Judge Orders Bitfinex to Turn Over Tether Loan Documents (Again)
A New York judge ordered Bitfinex and Tether to turn over financial documents to the New York Attorney General's office, but left the timing to the parties to coordinate.
Bitfinex and Tether must turn over documents detailing their financial relationship and history to the New York Attorney General’s office (NYAG), a New York Supreme Court justice ruled again on Thursday.
Judge Joel M. Cohen, the judge who has been overseeing the NYAG’s inquiry into Bitfinex and Tether, made the ruling after a charged, hour-long hearing on Thursday. Counsel for the crypto companies argued the document production order is too broad while the NYAG’s office argued the order is reasonable, saying Bitfinex has not submitted anywhere near the sufficient documents despite the amount of time that has elapsed since the case began.
Cohen didn’t set a firm deadline for when Bitfinex and Tether would have to produce these documents, leaving that decision to a special referee, but said a deadline would need to be set. As part of his order, he extended an injunction that would have ended in the next few weeks barring Tether from loaning funds to Bitfinex by 90 days.
Cohen opened the hearing by noting that the First Department – the appeals court that rejected Bitfinex’s last effort to dismiss the case – had specifically limited the role he could play in the ongoing investigation. Through the hearing, he refused to make specific rulings limiting the scope of the document production request.
The parties are expected to report the schedule back to the judge after the special referee makes that decision.
“We ought to be allowed to push back,” said Charles Michael, an attorney with Steptoe and Johnson, representing Bitfinex in an ongoing case against the New York Attorney General’s office.

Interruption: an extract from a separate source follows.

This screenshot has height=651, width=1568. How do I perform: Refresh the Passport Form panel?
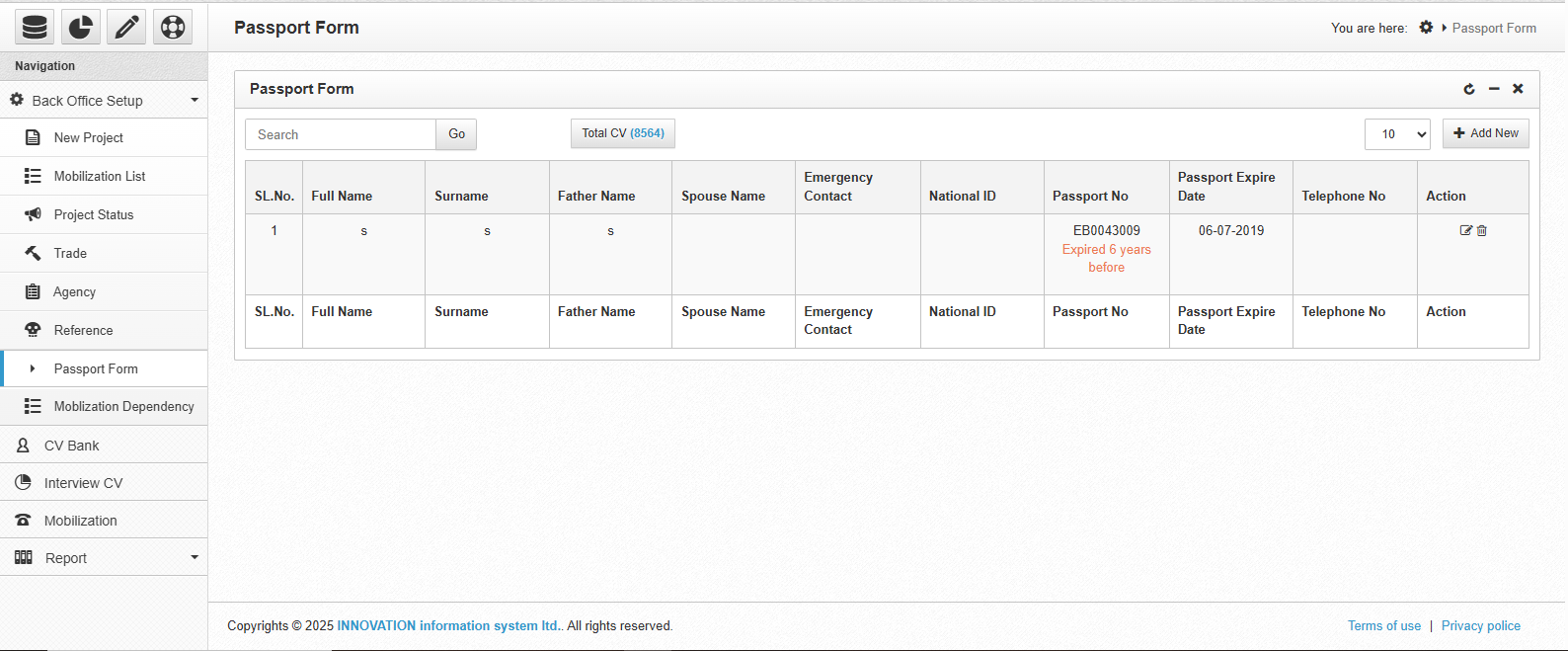1469,89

Michael was referring to Bitfinex’s effort to reduce the scope of a document production order the NYAG secured in April 2019, asking for details about the crypto exchange’s financial history and transactions with Tether, the stablecoin issuer with which it shares corporate owners and key executives.
Michael went so far as to say it was “literally impossible to comply with” all of the document demands, because the NYAG’s office has asked for “all documents” around USDT.
John Castiglione, senior enforcement counsel at the NYAG, pushed back against the idea that the office is looking for all documents about USDT transactions, saying the department has specifically requested order and trade information, documents about evidencing purchases, tax returns and bank account statements – what he referred to as “core business documents.”
“If there are documents that don’t exist or systems that are no longer maintained, respondents should tell us,” he said.
Cohen also examined the injunction he put in place to prevent Tether loaning funds to Bitfinex, asking Castiglione to justify extending it.
The government attorney said the respondents have yet to explain what happened to the first $600 million Tether loaned to Bitfinex, and he advocated keeping the injunction in place at least until more information was shared.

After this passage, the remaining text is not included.